Posted: 05th October 2018
Researchers at St Vincent’s Institute in Melbourne have identified a key target of the immune response that causes type 1 diabetes.
Type 1 diabetes is an incurable autoimmune disease caused by the destruction of insulin-producing beta cells in the pancreas by immune cells called T cells. A specific type of T cell, a CD4+ T cell, recognises a part of the beta cell (called an antigen) as foreign, initiating the immune response. Researchers have long been searching for the identity of the antigen that drives the disease.
Earlier work from A/Prof Mannering’s group showed that CD4+ T cells in the pancreas of an organ donor who had type 1 diabetes responded to a specific part of insulin’s precursor, proinsulin, known as C-peptide.
This study, published in the journal PNAS (Proceedings of the National Academies of Sciences) this week, showed that the blood taken from the arm of people with recent onset type 1 diabetes contained T cells that recognised C-peptide. A/Prof Mannering with his PhD student Dr Michelle So and colleagues from MCRI, WEHI and the University of Melbourne, showed that C-peptide was recognised by CD4+ T cells from the blood of more than 60% of people with recently diagnosed type 1 diabetes, but in less than 10% of people without the disease. In addition, C-peptide was found to be presented to CD4+ T cells by specific cell-surface proteins already known to be associated with a high-risk of developing type 1 diabetes.
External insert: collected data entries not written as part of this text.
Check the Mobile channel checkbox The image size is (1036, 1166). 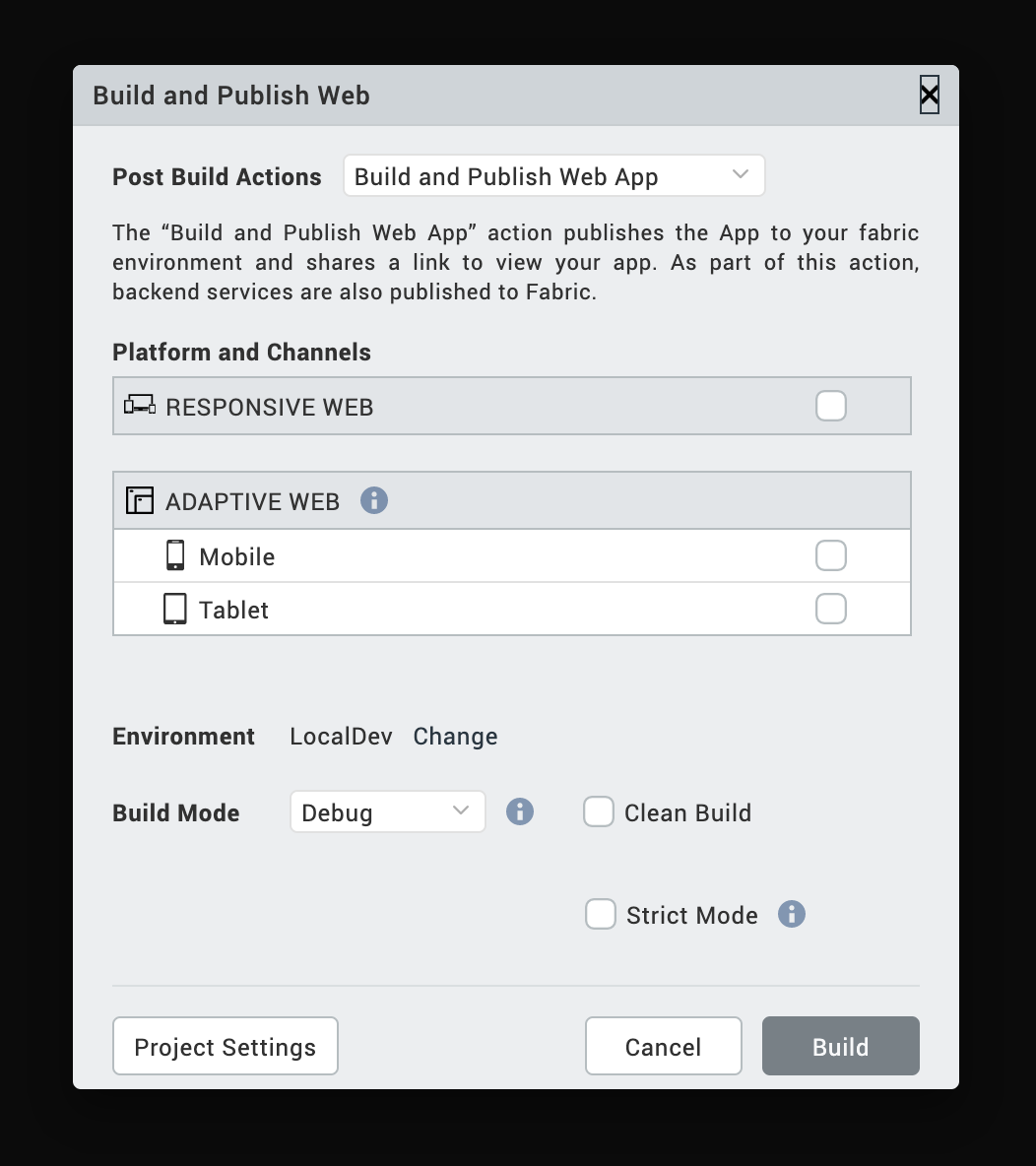(x=831, y=555)

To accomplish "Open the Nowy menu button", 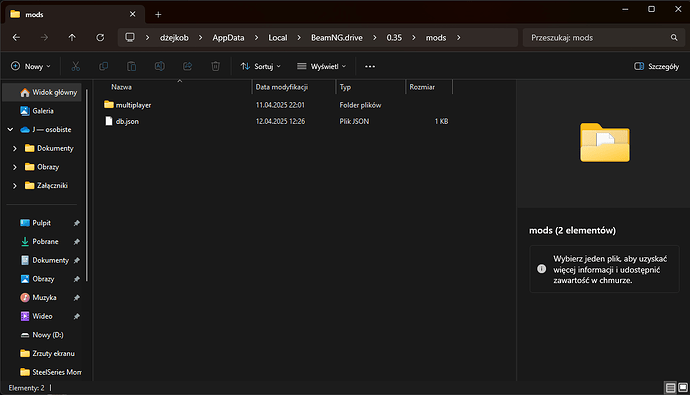I will [x=30, y=66].
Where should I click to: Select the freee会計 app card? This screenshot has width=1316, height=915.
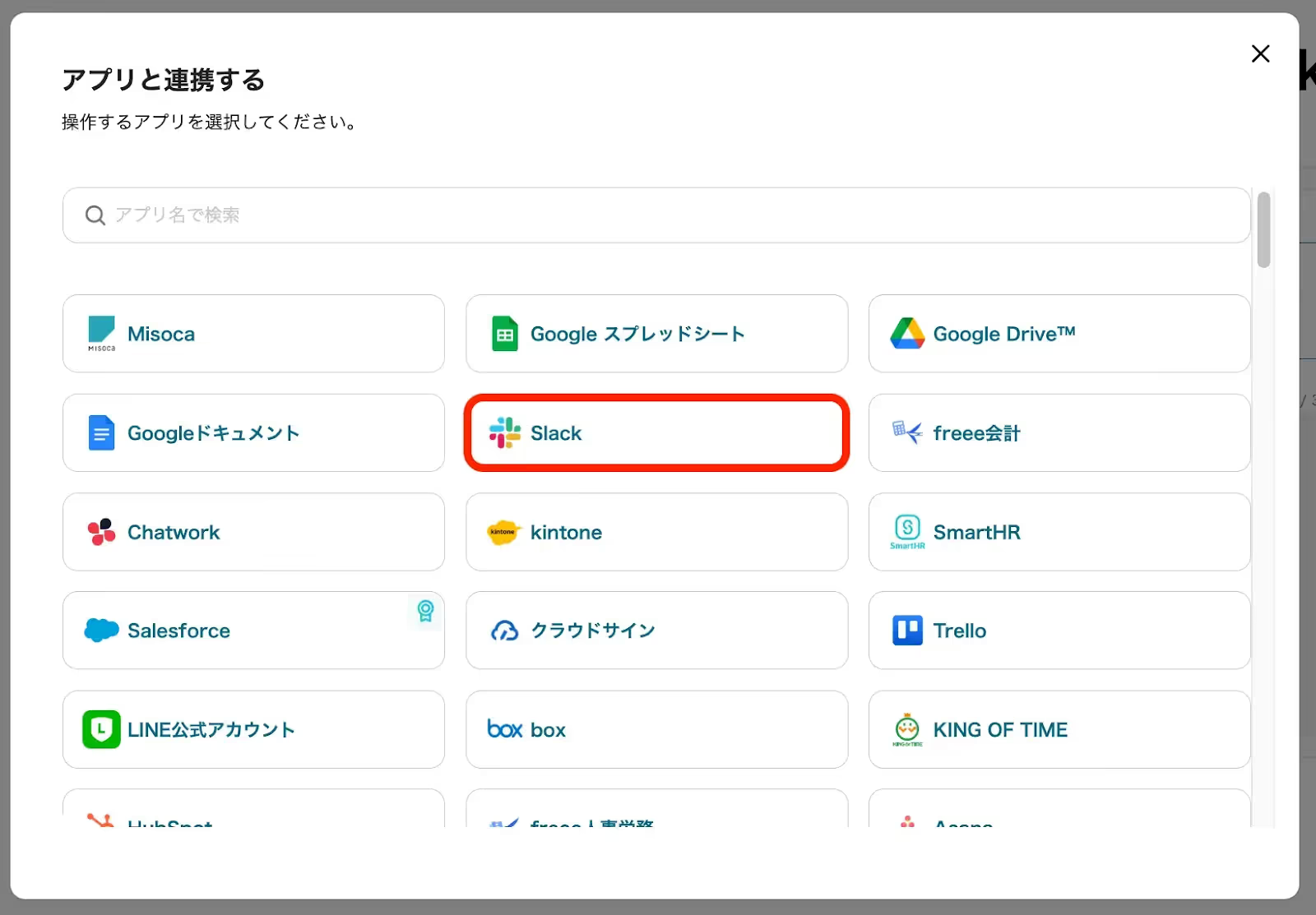pos(1059,433)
A/Prof Mannering says that this study is different from earlier ones, which looked at fragments of the C-peptide in isolation.
“Our study shows that the T cells respond most robustly to the full-length C-peptide. This points to C-peptide being an important, clinically relevant target of disease-causing CD4+ T cells in people with type 1 diabetes. This knowledge will allow us to begin to develop preventative therapies to stop the aberrant immune response before it does irreversible damage.”
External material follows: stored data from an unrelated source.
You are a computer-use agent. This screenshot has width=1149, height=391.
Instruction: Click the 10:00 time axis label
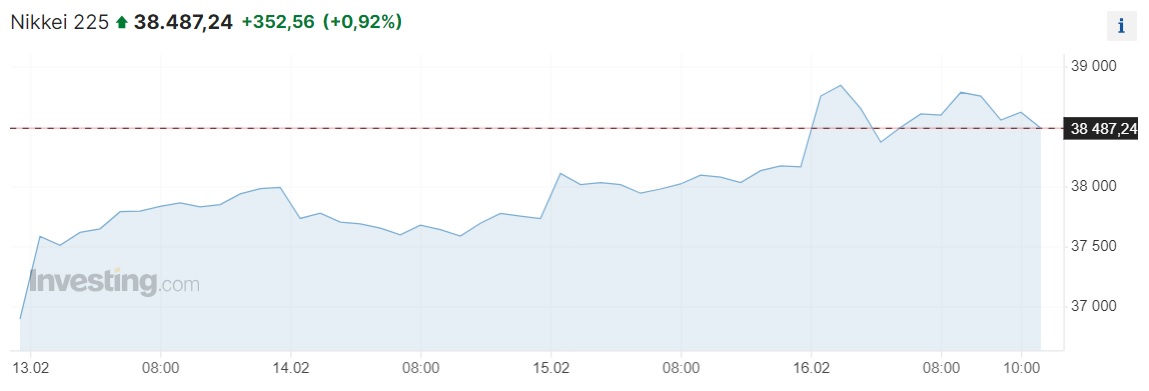(x=1021, y=368)
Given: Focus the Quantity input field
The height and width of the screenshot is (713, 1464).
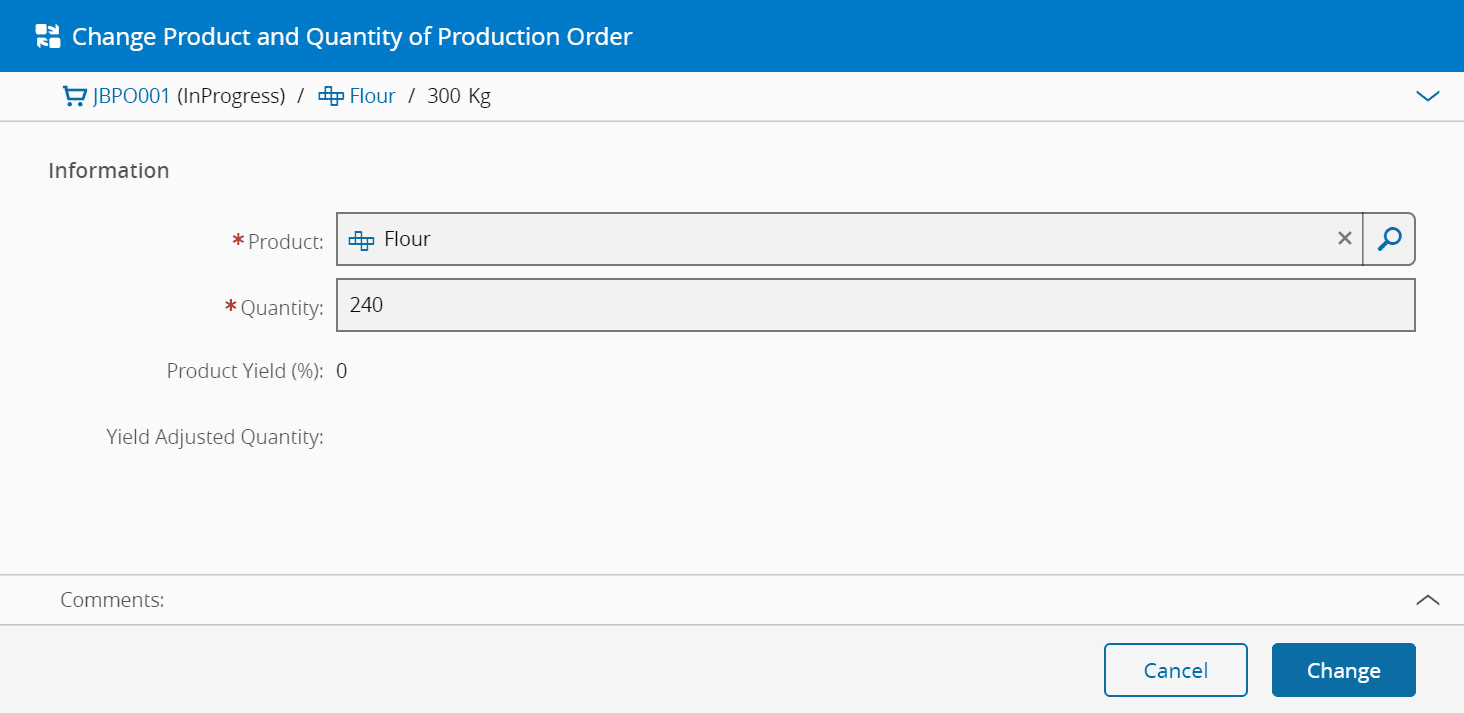Looking at the screenshot, I should pyautogui.click(x=875, y=305).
“In addition, our results will allow the development of blood tests to determine whether a person is likely to get type 1 diabetes and to measure how well a therapy to stop the progression of the disease is working.”
Dr So says that someone with type 1 diabetes must constantly be aware of their blood glucose levels, which are influenced by the amount of insulin in their system, what they eat, how much they exercise, as well as other factors like stress and illness.
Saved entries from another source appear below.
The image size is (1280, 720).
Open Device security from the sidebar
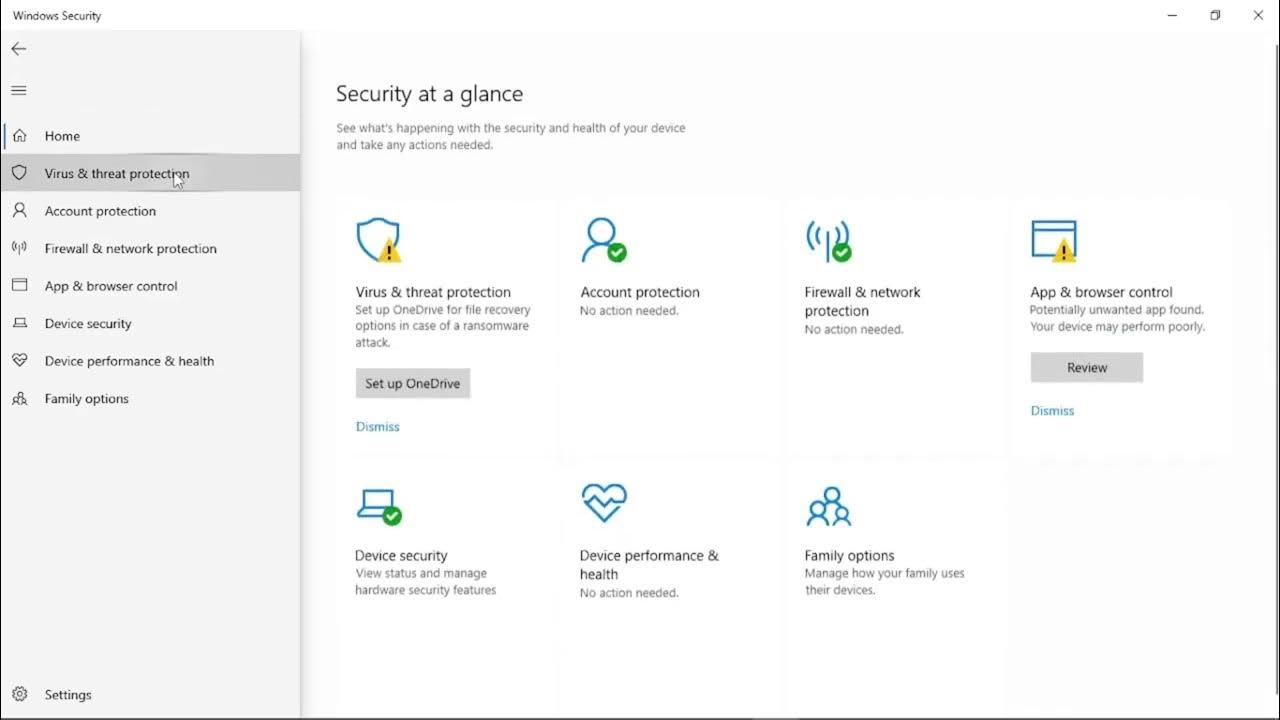pyautogui.click(x=88, y=324)
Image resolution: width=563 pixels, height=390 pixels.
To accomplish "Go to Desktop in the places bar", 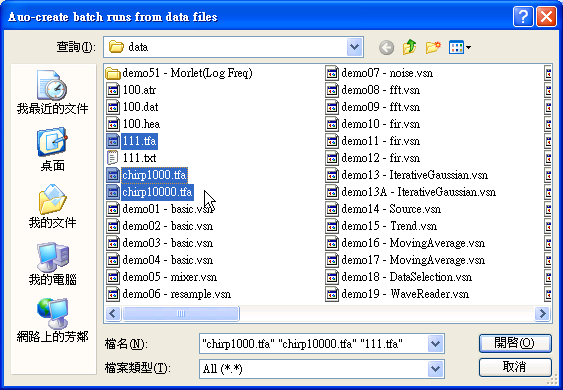I will [52, 149].
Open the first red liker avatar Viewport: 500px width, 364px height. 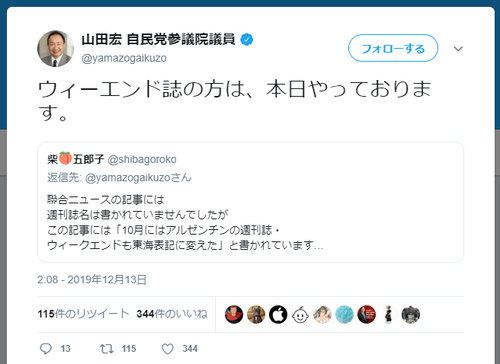(x=234, y=314)
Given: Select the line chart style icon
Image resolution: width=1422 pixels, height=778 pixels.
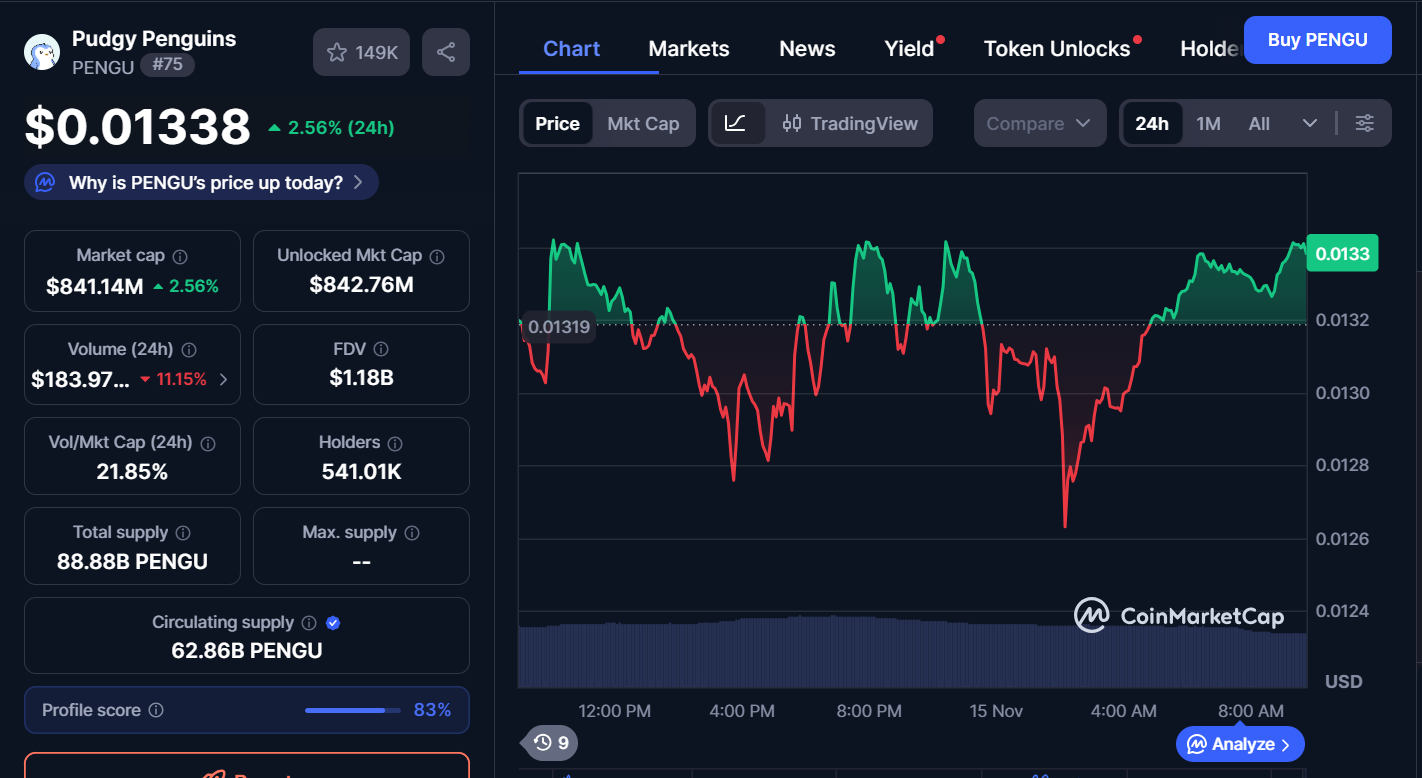Looking at the screenshot, I should point(737,122).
“While insulin injections or infusion keep a person with type 1 diabetes alive, they don’t cure the disease, or prevent long-term complications in people who are unable to keep their blood glucose within target levels. If we could curb the immune system before the insulin-producing cells are destroyed, this would represent a huge step forward.”
This research was funded by the NHMRC, JDRF and Diabetes Australia.